After the Missouri Court of Appeals cut the massive verdict to $2.1 billion, citing a finding that the conduct of a J&J subsidiary in Missouri could not be imputed to the parent company, it later declined, in the face of J&J’s argument that the verdict was flawed and excessive, to review its ruling, as did the Supreme Court of Missouri, resulting in J&J’s appeal to the U.S. Supreme Court that the verdict be thrown out entirely. The manufacturer currently faces 25,000 lawsuits from plaintiffs who used its talc products and claim they caused their cancers; most of these cases are pending in multidistrict litigation in the US District Court for the District of New Jersey before the Honorable Freda L. Wolfson. There are also cases filed in New Jersey, Missouri and California.
In an April, 2020 ruling in the New Jersey MDL, Judge Wolfson in large part rejected J&J’s efforts to bar the testimony of the plaintiffs’ experts who opined that the company’s powder contained talc that in turn had the ability to cause the women’s ovarian cancers. Instead, the judge ruled that most of the expert testimony had the requisite scientific support to satisfy the Daubert standard, which paved the way to future trials in the MDL.
In support of their claims in the St. Louis case, the women pointed to internal documents from the early 1970s that indicate J&J officials had found trace amounts of asbestos in their talc products but never made those findings public; J&J has maintained that its talc products were safe and never contained asbestos.
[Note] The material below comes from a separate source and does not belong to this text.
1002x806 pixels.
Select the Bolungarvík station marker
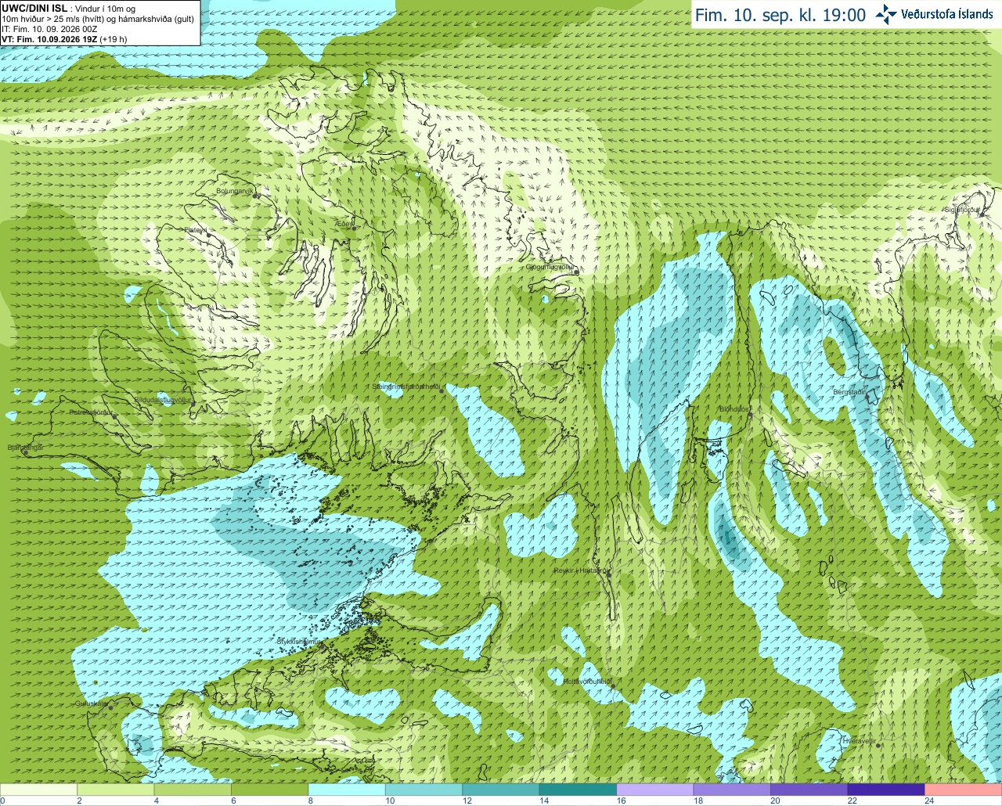[255, 194]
Notwithstanding their position that decades of global studies prove their product is safe, J&J removed all its signature talc baby powder products off the shelves in the US and Canada in May, 2020, citing an assessment of the company’s portfolio in the wake of the ongoing pandemic and noting a decline in consumer demand as well as “misinformation” circulated about the safety of the product.